/---

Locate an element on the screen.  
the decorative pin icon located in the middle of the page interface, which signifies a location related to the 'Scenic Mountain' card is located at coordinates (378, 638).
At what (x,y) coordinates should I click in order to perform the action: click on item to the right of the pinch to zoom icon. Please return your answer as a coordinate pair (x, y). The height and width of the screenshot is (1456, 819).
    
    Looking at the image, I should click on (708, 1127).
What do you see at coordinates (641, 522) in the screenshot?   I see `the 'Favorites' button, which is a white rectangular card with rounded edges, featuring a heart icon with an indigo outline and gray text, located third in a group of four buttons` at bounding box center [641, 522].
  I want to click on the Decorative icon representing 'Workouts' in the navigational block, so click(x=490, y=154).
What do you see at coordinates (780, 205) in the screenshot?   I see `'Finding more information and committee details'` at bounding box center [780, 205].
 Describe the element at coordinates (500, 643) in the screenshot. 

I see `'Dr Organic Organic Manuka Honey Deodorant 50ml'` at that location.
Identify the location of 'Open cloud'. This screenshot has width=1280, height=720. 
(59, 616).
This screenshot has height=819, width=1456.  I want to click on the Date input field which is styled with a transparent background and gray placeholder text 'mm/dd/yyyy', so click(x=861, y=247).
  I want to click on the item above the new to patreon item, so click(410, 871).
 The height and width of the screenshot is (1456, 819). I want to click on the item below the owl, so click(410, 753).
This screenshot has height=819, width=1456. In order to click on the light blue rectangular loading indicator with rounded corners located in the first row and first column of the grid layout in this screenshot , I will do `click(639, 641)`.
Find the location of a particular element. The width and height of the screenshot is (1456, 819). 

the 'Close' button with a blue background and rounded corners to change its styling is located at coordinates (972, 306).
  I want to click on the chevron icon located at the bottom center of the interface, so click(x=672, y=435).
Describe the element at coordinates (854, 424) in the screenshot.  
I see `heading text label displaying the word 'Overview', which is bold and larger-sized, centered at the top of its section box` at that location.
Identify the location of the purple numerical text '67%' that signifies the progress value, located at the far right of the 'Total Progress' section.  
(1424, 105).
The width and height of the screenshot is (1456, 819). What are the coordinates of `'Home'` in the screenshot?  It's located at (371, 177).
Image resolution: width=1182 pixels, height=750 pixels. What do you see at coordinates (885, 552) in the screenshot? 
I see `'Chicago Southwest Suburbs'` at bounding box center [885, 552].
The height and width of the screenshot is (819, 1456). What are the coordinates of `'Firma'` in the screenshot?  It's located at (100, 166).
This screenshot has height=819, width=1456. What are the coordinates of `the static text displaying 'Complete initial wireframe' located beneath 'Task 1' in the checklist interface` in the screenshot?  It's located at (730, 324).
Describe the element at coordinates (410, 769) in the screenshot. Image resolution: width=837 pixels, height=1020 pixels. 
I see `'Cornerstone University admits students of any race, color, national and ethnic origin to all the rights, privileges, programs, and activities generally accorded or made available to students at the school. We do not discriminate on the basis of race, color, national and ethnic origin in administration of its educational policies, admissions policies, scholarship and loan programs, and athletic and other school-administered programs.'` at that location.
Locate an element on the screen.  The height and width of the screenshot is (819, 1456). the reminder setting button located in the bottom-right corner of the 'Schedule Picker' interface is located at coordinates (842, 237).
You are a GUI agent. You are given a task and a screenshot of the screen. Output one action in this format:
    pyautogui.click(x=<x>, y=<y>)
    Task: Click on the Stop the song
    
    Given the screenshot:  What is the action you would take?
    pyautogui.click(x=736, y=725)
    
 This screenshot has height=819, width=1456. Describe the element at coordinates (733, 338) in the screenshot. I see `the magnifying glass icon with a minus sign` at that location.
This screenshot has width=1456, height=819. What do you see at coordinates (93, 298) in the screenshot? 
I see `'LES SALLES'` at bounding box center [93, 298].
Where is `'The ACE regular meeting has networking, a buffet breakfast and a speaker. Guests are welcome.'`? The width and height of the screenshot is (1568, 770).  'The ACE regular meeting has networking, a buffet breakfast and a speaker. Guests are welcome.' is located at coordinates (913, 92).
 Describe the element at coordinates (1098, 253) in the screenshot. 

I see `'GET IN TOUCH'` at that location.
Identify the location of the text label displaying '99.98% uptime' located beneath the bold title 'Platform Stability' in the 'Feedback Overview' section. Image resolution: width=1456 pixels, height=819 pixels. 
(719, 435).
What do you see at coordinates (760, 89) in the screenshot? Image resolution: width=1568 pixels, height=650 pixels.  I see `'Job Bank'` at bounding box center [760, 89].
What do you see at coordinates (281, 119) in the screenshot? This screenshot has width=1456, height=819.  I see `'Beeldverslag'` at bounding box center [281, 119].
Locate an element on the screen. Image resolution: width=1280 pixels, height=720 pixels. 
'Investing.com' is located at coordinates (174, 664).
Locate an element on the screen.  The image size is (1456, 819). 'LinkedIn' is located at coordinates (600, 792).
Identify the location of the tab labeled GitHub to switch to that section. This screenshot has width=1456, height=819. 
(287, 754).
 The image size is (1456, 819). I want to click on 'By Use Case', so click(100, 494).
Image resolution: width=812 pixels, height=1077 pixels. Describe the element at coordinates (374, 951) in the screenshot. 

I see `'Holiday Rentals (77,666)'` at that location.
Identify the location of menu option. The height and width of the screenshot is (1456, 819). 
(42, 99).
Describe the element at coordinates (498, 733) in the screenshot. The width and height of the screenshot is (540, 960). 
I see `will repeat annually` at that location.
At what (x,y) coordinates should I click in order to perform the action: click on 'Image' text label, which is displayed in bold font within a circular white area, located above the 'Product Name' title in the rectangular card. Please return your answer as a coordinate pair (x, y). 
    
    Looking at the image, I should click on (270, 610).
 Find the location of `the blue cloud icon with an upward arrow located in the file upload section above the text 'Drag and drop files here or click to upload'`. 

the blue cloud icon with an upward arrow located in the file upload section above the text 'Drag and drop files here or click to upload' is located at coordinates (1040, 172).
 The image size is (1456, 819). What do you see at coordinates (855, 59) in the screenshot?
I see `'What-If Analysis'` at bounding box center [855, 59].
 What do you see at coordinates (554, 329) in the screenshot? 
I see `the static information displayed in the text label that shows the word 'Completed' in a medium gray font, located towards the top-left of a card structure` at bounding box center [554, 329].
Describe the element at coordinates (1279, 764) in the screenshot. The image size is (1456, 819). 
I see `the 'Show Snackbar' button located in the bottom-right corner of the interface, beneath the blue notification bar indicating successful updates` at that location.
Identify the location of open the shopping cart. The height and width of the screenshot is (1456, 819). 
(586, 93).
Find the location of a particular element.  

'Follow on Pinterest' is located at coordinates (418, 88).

\---

### [Instruction]
Can you turn the records from the line with "Describe the element at coordinates (854, 424)" up to and including the line with "The width and height of the screenshot is (1456, 819). What" into a Markdown table with the columns Row and Text, giving each line its own numbered row and leaving out blank lines?

### [Result]
| Row | Text |
|---|---|
| 1 | Describe the element at coordinates (854, 424) in the screenshot.   |
| 2 | I see `heading text label displaying the word 'Overview', which is bold and larger-sized, centered at the top of its section box` at that location. |
| 3 | Identify the location of the purple numerical text '67%' that signifies the progress value, located at the far right of the 'Total Progress' section.   |
| 4 | (1424, 105). |
| 5 | The width and height of the screenshot is (1456, 819). What are the coordinates of `'Home'` in the screenshot?  It's located at (371, 177). |